Print the rows from the line containing "The width and" through the end of the rows, inclusive, leaving out the pictures.

— Start —

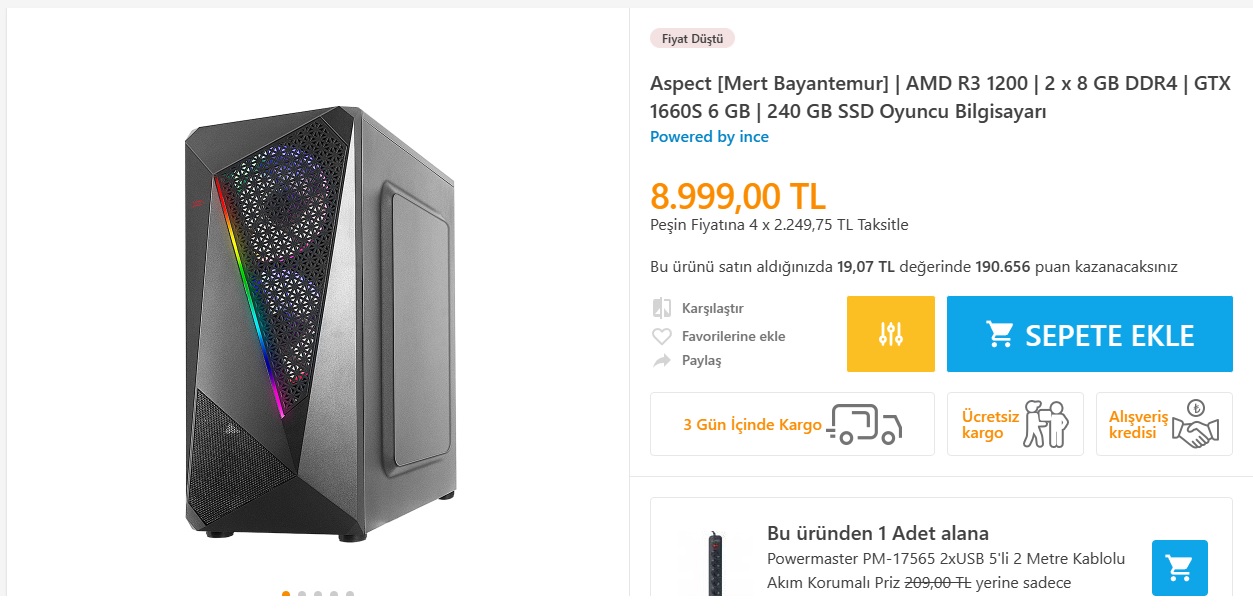Click the compare (Karşılaştır) icon
Image resolution: width=1253 pixels, height=613 pixels.
click(x=661, y=308)
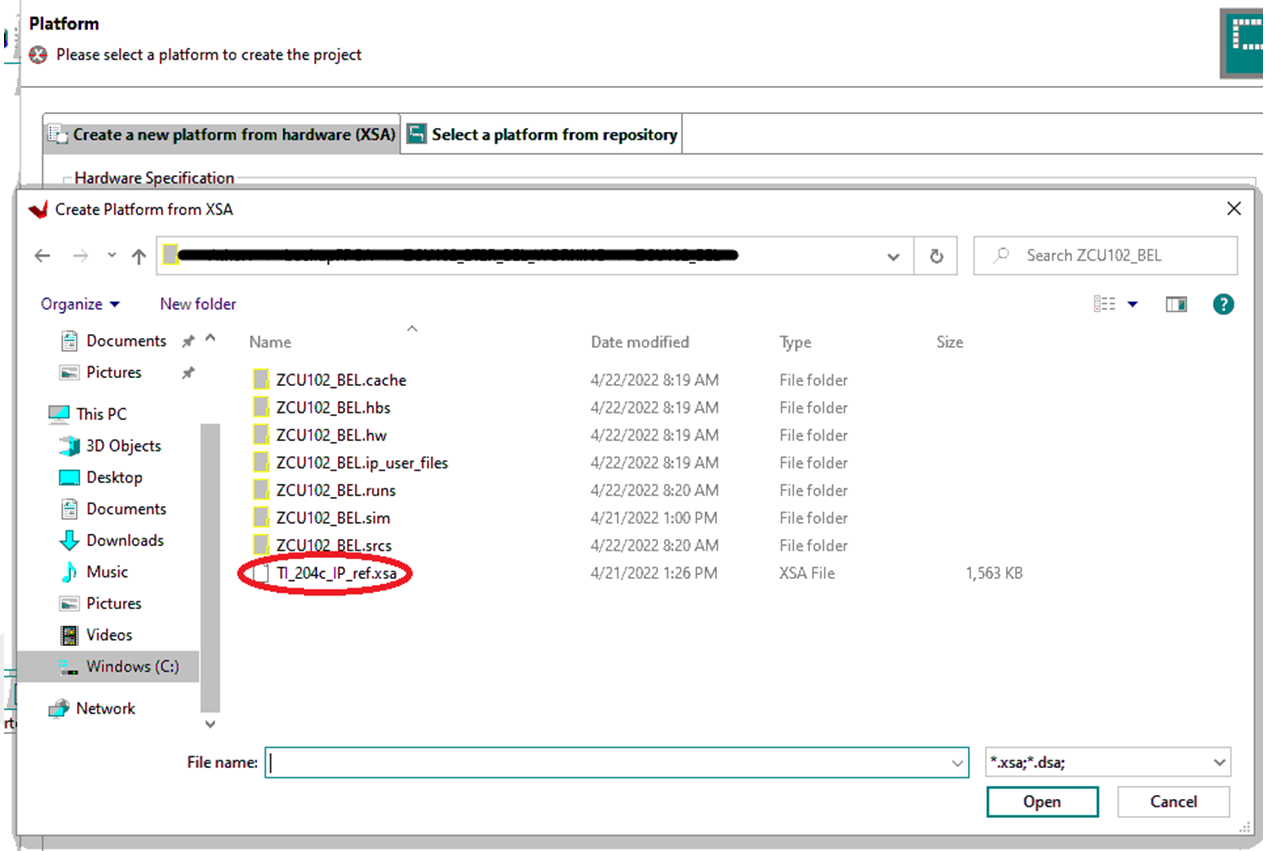Create a New folder
Viewport: 1267px width, 851px height.
198,304
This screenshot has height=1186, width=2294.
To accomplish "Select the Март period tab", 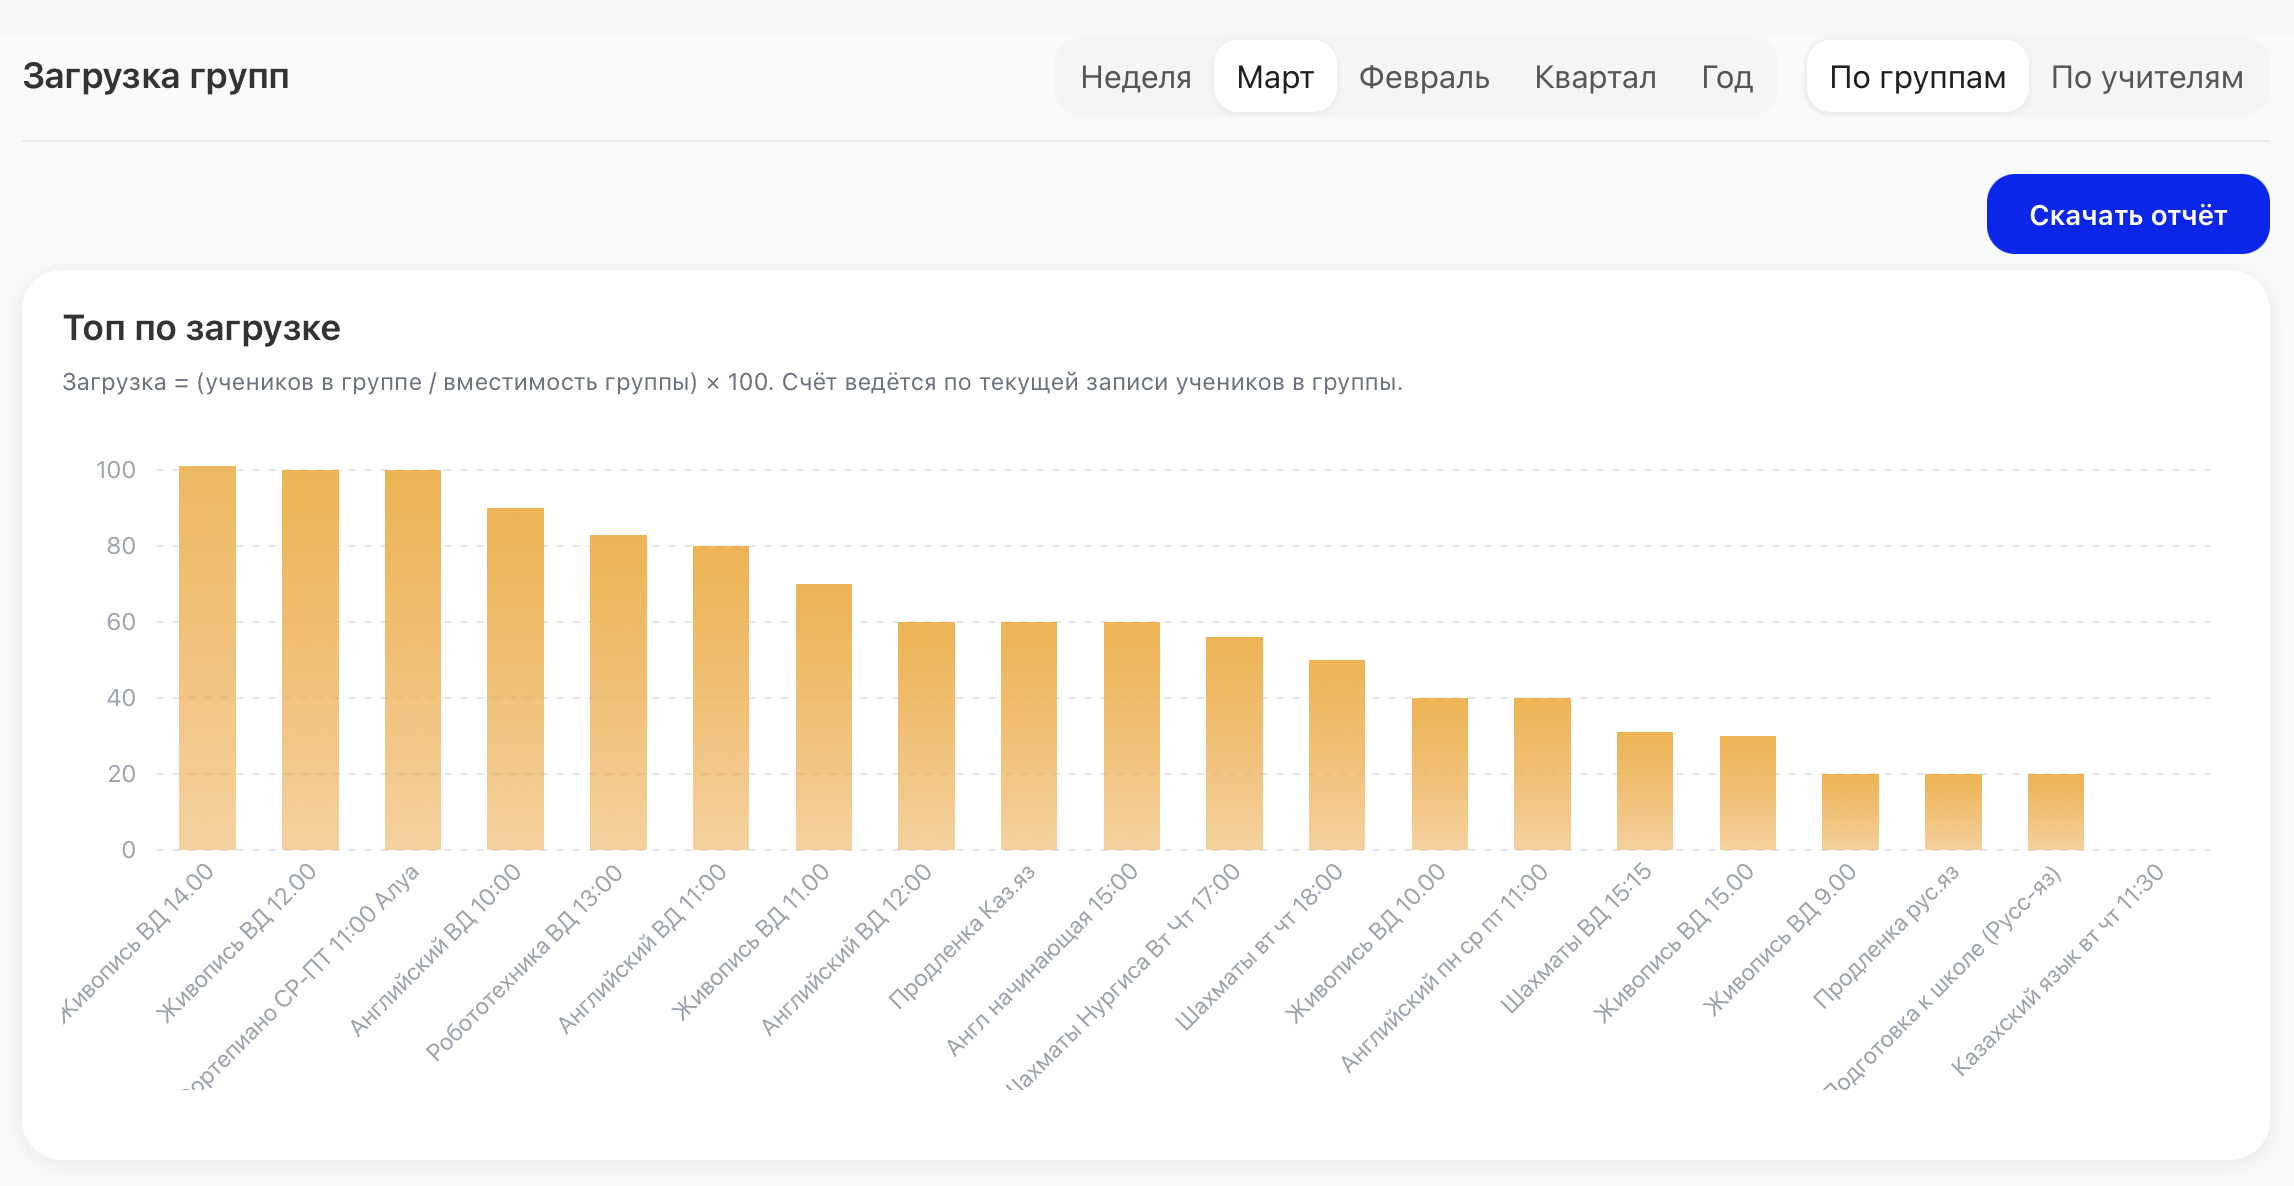I will click(1274, 77).
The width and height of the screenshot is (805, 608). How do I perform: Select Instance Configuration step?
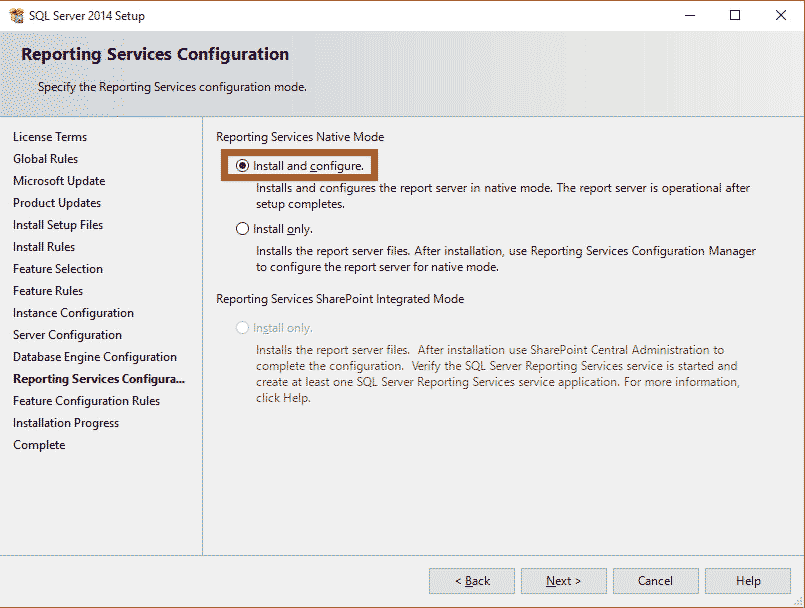[x=72, y=312]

— End —

- Result below -
The width and height of the screenshot is (805, 608). How do I perform: Select Instance Configuration step?
[x=72, y=312]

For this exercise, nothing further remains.